From Montreal, we take the bus to Ottawa, where we spend CanadaDay. Everyone tells us that this city isn’t as beautiful as the others in Quebec, it’s true, but spending a day in Ottawa, on July 1st, is highly recommended.
We start with one of the most visited places: the National War Memorial. It is here that we are in the full tourist center, with a lot of things to visit. As we are on July 1st, the roads are pedestrian, it is very pleasant.
Here is the Chateau Laurier, now a luxury hotel. Its magical side reminds us of the luxury castle in Quebec City
Rideau Canal & Locks
One of Ottawa’s famous experiences is skating on the Rideau Canal Skateway, the largest in the world according to the Guinness Book of Records.

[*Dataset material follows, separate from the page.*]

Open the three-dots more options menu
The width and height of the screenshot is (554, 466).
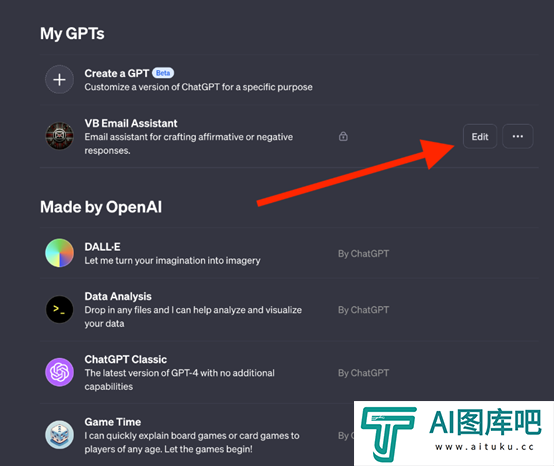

When the surface of the canal is sufficiently frozen (early January to early March), you can skate on the 7.8 km of ice, which stretches from downtown Ottawa to Carleton University via Dows Lake. Free of charge, of course.
The quiet Rideau Canal is marked by a series of small locks. I still have an obsession for locks, I don’t know why 🙂 it’s maybe because of the movie Amélie Poulain. You have to come early in the morning because this part is closed for fireworks in the evening.
We are fortunate to witness the crossing of the locks by a small boat and realize that the closing and opening of the gates is done in an automated way but they have kept the controls of the time.
Going gently up the path from the locks, one gets a beautiful view of the Parliament Hill. Unfortunately, this part will be closed in the evening so despite a nice potential view on the fireworks, we can’t stay here.
Major’s Hill Park
Everyone meets at Major’s Hill Park for free activities offered within the park and the many food trucks. But from here, the view will be hidden by the trees, it isn’t the ideal place for fireworks.
We stroll by and come across Ottawa Sign. Mandatory Sightseeing Passage hehe
…before meeting us at the ByWard Market. There are more fancy restaurants than a real farmer’s market. But everything is still very beautiful. If you still haven’t bought your maple syrup, now is the time.
It’s already time to worry a little bit about fireworks. We are trying to find a place on the lawn in front of Parliament, but we are told that the fireworks will be fired behind Parliament. So we don’t bother and prefer to go to the other side.
We were given the program for the day and Canadian flags. Everyone is dressed in red, the atmosphere is superb!
Finally, the best views of the fireworks display will be when we cross the bridge and stand on the lawn – looking down on Parliament Hill. Type RABASKA CANADA on Google Maps to get the exact location. Here, we’ve been given speakers so that we can listen to and follow the concert taking place in front of Parliament. The only singer we recognized was Cœur du Pirate, who we saw during the Quebec City festival in Quebec City.
Unfortunately, I couldn’t take any pictures, but the fireworks were really worth it, it lasted a very long time and in North America, fireworks are a great thing.
After the fireworks, we walk home because it is impossible to get your hands on a cab or a Uber. 40 minutes, quiet. The atmosphere is festive and very secure.
The next day, we leave for Washington – and will celebrate July 4th, the American National Day in Washington DC.